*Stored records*
▶
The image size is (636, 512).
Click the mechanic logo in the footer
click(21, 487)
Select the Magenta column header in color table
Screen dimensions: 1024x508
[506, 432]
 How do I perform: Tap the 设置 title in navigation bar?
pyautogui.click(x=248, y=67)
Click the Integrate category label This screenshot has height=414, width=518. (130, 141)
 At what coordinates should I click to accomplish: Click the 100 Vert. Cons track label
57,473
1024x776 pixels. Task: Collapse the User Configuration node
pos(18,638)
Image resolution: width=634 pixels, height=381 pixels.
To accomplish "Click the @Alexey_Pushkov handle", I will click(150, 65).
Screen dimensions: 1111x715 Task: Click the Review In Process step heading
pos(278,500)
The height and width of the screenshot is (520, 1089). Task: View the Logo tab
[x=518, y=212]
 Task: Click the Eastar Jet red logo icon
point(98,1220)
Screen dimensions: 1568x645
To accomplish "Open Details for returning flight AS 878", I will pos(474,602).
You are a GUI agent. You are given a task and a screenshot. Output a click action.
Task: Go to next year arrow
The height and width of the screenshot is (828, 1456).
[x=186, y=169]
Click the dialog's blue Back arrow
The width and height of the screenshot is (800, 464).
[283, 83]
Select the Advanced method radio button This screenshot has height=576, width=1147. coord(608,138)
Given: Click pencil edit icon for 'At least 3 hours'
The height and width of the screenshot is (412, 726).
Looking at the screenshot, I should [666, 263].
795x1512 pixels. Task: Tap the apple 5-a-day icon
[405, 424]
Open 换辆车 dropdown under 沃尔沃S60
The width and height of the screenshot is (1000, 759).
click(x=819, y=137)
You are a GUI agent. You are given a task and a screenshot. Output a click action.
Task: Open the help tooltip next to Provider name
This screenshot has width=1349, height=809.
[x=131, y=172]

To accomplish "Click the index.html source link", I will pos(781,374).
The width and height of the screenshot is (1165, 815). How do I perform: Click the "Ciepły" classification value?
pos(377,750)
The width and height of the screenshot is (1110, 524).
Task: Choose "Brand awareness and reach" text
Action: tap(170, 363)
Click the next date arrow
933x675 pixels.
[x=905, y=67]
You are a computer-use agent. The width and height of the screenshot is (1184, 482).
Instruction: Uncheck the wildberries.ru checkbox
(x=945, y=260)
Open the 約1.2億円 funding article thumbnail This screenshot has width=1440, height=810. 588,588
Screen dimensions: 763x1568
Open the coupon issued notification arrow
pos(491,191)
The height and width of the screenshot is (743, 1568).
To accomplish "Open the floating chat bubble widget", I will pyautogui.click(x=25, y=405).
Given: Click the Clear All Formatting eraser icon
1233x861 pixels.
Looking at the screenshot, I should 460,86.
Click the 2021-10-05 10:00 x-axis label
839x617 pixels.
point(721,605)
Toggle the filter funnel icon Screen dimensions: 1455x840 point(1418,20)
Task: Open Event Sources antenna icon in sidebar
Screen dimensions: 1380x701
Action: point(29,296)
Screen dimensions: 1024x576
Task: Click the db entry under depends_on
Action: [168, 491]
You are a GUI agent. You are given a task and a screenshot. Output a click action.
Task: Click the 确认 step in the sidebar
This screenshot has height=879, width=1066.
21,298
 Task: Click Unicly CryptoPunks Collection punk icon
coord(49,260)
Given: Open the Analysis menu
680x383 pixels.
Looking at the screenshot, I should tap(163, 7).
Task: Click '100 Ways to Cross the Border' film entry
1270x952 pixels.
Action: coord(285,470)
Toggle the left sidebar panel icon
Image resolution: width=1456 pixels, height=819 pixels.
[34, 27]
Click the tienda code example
◀
*Work instructions*
Keeping every line exactly as it is, retype the entries shown above.

*Answer for the task*
The image size is (636, 512).
Click the mechanic logo in the footer
click(21, 487)
Select the Magenta column header in color table
Screen dimensions: 1024x508
[506, 432]
 How do I perform: Tap the 设置 title in navigation bar?
pyautogui.click(x=248, y=67)
Click the Integrate category label This screenshot has height=414, width=518. (130, 141)
 At what coordinates should I click to accomplish: Click the 100 Vert. Cons track label
57,473
1024x776 pixels. Task: Collapse the User Configuration node
pos(18,638)
Image resolution: width=634 pixels, height=381 pixels.
To accomplish "Click the @Alexey_Pushkov handle", I will click(150, 65).
Screen dimensions: 1111x715 Task: Click the Review In Process step heading
pos(278,500)
The height and width of the screenshot is (520, 1089). Task: View the Logo tab
[x=518, y=212]
 Task: Click the Eastar Jet red logo icon
point(98,1220)
Screen dimensions: 1568x645
To accomplish "Open Details for returning flight AS 878", I will pos(474,602).
You are a GUI agent. You are given a task and a screenshot. Output a click action.
Task: Go to next year arrow
The height and width of the screenshot is (828, 1456).
[x=186, y=169]
Click the dialog's blue Back arrow
The width and height of the screenshot is (800, 464).
[283, 83]
Select the Advanced method radio button This screenshot has height=576, width=1147. coord(608,138)
Given: Click pencil edit icon for 'At least 3 hours'
The height and width of the screenshot is (412, 726).
Looking at the screenshot, I should [666, 263].
795x1512 pixels. Task: Tap the apple 5-a-day icon
[405, 424]
Open 换辆车 dropdown under 沃尔沃S60
The width and height of the screenshot is (1000, 759).
click(x=819, y=137)
You are a GUI agent. You are given a task and a screenshot. Output a click action.
Task: Open the help tooltip next to Provider name
This screenshot has width=1349, height=809.
[x=131, y=172]

To accomplish "Click the index.html source link", I will pos(781,374).
The width and height of the screenshot is (1165, 815). How do I perform: Click the "Ciepły" classification value?
pos(377,750)
The width and height of the screenshot is (1110, 524).
Task: Choose "Brand awareness and reach" text
Action: tap(170, 363)
Click the next date arrow
933x675 pixels.
[x=905, y=67]
You are a computer-use agent. The width and height of the screenshot is (1184, 482).
Instruction: Uncheck the wildberries.ru checkbox
(x=945, y=260)
Open the 約1.2億円 funding article thumbnail This screenshot has width=1440, height=810. 588,588
Screen dimensions: 763x1568
Open the coupon issued notification arrow
pos(491,191)
The height and width of the screenshot is (743, 1568).
To accomplish "Open the floating chat bubble widget", I will pyautogui.click(x=25, y=405).
Given: Click the Clear All Formatting eraser icon
1233x861 pixels.
Looking at the screenshot, I should 460,86.
Click the 2021-10-05 10:00 x-axis label
839x617 pixels.
point(721,605)
Toggle the filter funnel icon Screen dimensions: 1455x840 point(1418,20)
Task: Open Event Sources antenna icon in sidebar
Screen dimensions: 1380x701
Action: point(29,296)
Screen dimensions: 1024x576
Task: Click the db entry under depends_on
Action: [168, 491]
You are a GUI agent. You are given a task and a screenshot. Output a click action.
Task: Click the 确认 step in the sidebar
This screenshot has height=879, width=1066.
21,298
 Task: Click Unicly CryptoPunks Collection punk icon
coord(49,260)
Given: Open the Analysis menu
680x383 pixels.
Looking at the screenshot, I should tap(163, 7).
Task: Click '100 Ways to Cross the Border' film entry
1270x952 pixels.
Action: coord(285,470)
Toggle the left sidebar panel icon
Image resolution: width=1456 pixels, height=819 pixels.
[34, 27]
Click the tienda code example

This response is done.